Buddhism was probably introduced to China when Emperor Ming Ti of the Later Han Dynasty (25-220 AD) sent envoys to India to obtain Buddhist sutras and images. The form of Buddhism that took hold in China was different than that practiced in India. Whereas Buddhism in India was austere and antisocial, Buddhism in China emphasized salvation through faith and metaphysical speculation. Whereas Buddhism in India emphasized reaching spiritual perfection in life, Buddhism in China placed greater importance on being admitted into paradise after death than on attaining perfection in this life. This difference between Buddhism in India and China compelled an Indian priest in India named Bodhidharma to travel to China to teach the Chinese the true path to perfection.
Note: There are numerous versions of the history of Bodhidharma, depending on the martial art style practiced by the author of the history. The following is a compilation of some of these histories.
Bodhidharma was a disciple of the priest Prajinatara, who later became the 28th descendent of Skaka (the founder of Buddhism).

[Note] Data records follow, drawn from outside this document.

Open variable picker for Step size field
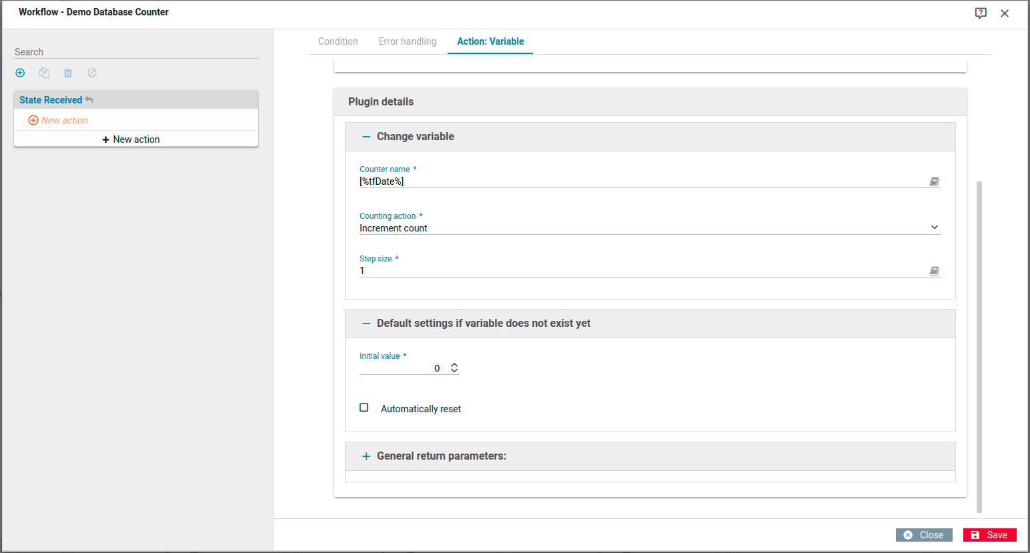Image resolution: width=1030 pixels, height=553 pixels. [x=934, y=271]
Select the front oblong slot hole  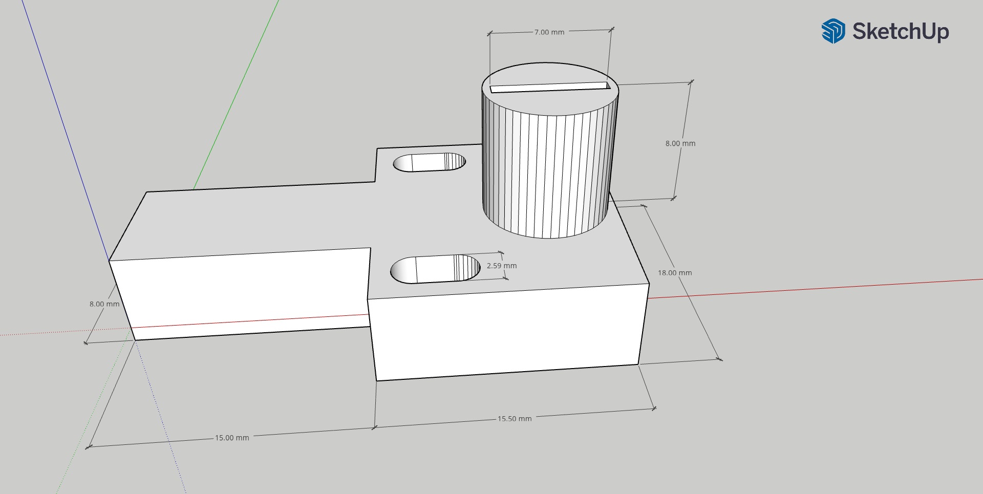[435, 269]
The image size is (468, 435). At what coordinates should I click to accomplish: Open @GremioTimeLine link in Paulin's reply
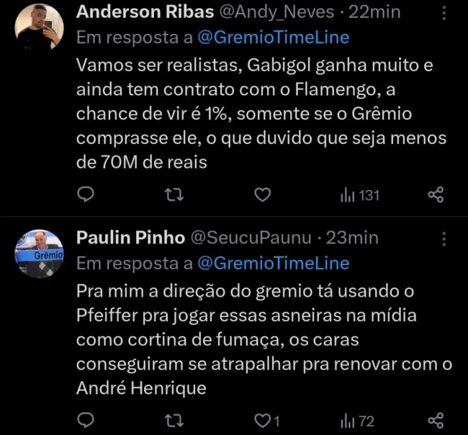coord(273,263)
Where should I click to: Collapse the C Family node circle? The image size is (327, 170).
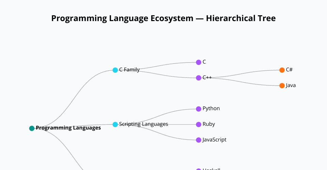coord(115,70)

Bodhidharma was a colorful character; Chinese writers refer to him as the "blue-eyed barbarian." He is often depicted as a balding man with a beard, potbelly, and blue eyes. He was most probably born in Kanchipuran (near Madras), India. He was probably the son of a lesser member of the warrior caste, but there are some indications he may have been of the mixed priest-warrior caste "Brahaman-Kshyatriya"; the clue being his Caucasoid features. Although he was heir to a throne,Bodhidharma chose the life of a religious devotee.
After the death of Prajinatara, Bodhidharma became dissatisfied with the way Buddhism was being taught outside India and the loss of the true faith in China. In 520 AD, he traveled from India to China to teach them the true path; a very rugged journey that required excellent physical fitness and stamina. Bodhidharma traveled to the court of King Liang Wu Ti, king of one of the kingdoms established during the Six Dynasties Period, who was reputedly a great patron of Buddhism. However, since the King's Buddhism was based on salvation and form, he did not understand Bodhidharma's Buddhism that stressed meditation, intuitive insight, and attainment of perfect enlightenment on earth. This led to Bodhidharma's expulsion from the King's court and the entire kingdom of Liang.

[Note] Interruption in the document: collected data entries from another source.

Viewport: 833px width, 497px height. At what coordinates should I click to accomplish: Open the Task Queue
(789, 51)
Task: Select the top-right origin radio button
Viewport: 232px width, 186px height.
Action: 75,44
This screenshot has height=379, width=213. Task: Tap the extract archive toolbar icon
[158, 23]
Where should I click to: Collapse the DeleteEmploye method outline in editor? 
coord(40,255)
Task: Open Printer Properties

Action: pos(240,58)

Eventually, Bodhidharma traveled to the kingdom of Wei where he was invited to teach King Myong-je. Bodhidharma refused the offer and obtained permission to reside at the Shaolin-ssu (Shorin-ji in Japanese) Monastery, in Tungpung County, Honan Province, in the Hao Shan Mountains. Legend has it that, after arriving at the monastery, Bodhidharma meditated yoga style for so long that he lost the use of his legs.

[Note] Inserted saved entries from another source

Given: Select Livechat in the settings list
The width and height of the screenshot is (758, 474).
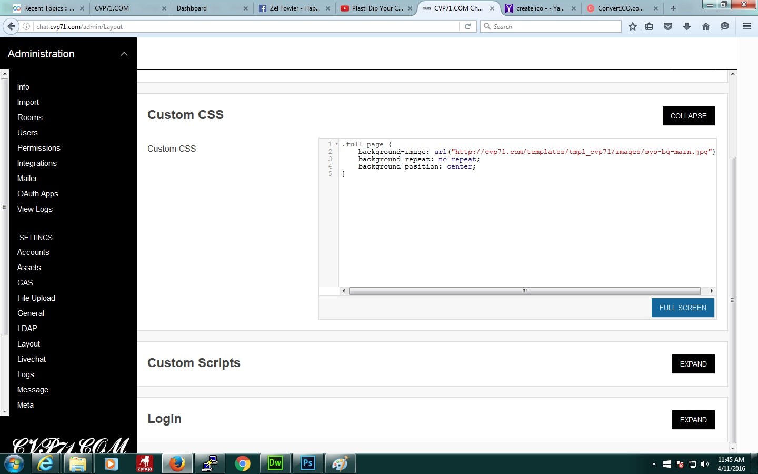Looking at the screenshot, I should tap(32, 359).
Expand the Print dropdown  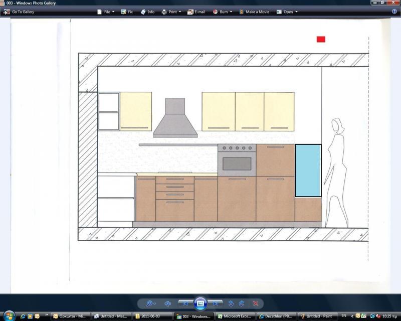pyautogui.click(x=171, y=12)
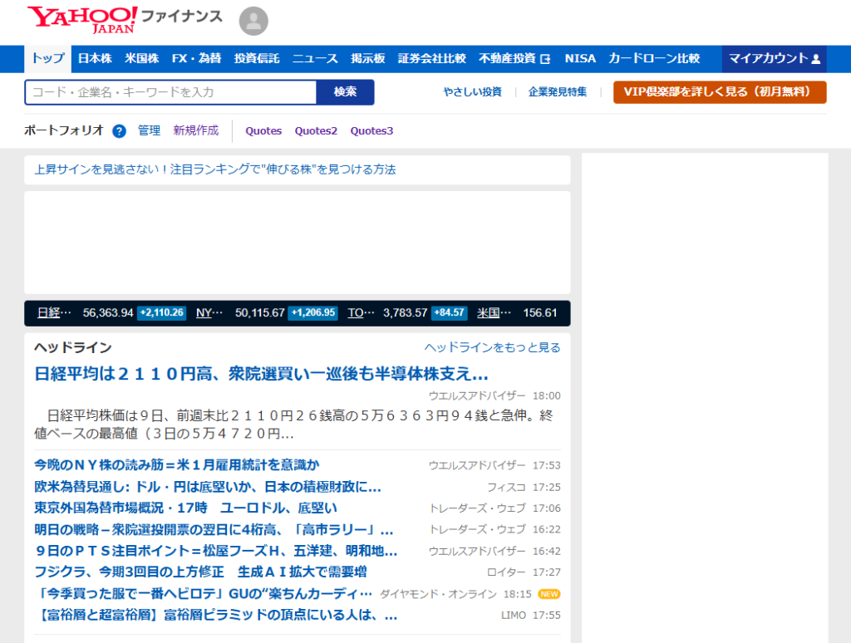Click portfolio 新規作成 link
This screenshot has height=643, width=851.
point(196,130)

Bodhidharma taught a form of Zen Buddhism, which aims to create a state of grace by sudden illumination (satori). Asceticism and meditation in sitting positions for long periods of time are the two main Zen practices. Bodhidharma found the monks at the monastery were in poor physical condition due to their inactivity and thus were unable to meditate for a long period. It is said that many monks died as result of the harsh training sessions. Therefore, he undertook a program to strengthen them. He taught them the system of integrated physical and mental disciple embodied in the Indian I-chin-sutra that he had been taught as a youngster while a member of the Kshatriya. As references, he used two books on military arts that he had brought with him: the I-Ching (Book of Changes) and the Hsien-sui-ching (Book of Divination).
To strengthen the monks, Bodhidharma added physical and mental training methods that were gradually refined into self-defense techniques that the monks could use to protect themselves against highwaymen. These methods were outlined in the books I-Jin Kyong (muscle development) and Si Shim Kyong (mind cleaning). Since ordinary physical exercises conditioned the body but not the mind, he devised a series of 18 movements that imitated the posture of the 18 different temple idols. When performed perfectly, these movements would give the performer the experience of enlightenment.
These exercises, which gained popularity in the region, became known as the "18 hands of Lohan." These 18 simple movements are purported to be the basis of Shaolin boxing. Over time, the Shaolin monks expanded the 18 hands of Lohan into what became known as "Chaun-fa (the fighting techniques of Shaolin). This art eventually developed into what we today call "T'ang shu" (Tang-soo in Korean).
Bodhidharma's impact on the martial arts was great, but his contribution to religious development in the Far East is immeasurable. His doctrine, along with his exercises (the 18 hands of Lohan), is recorded, at least partially, in the Chinese classic, I Ching (Book of Changes), which was most probably written by one of Bodhidharma's disciples. Bodhidharma is reputed to have passed away at the ripe old age of 150 years, making his approximate time of death between 630 and 660 AD.
For centuries, Bodhidharma's techniques were passed down and only taught in strict secrecy by monks to other monks. Students were told that nothing they were taught was to be altered or left out. Students were not told the importance of what they were learning, since it was believed that each student must experience the importance of his teachings for himself.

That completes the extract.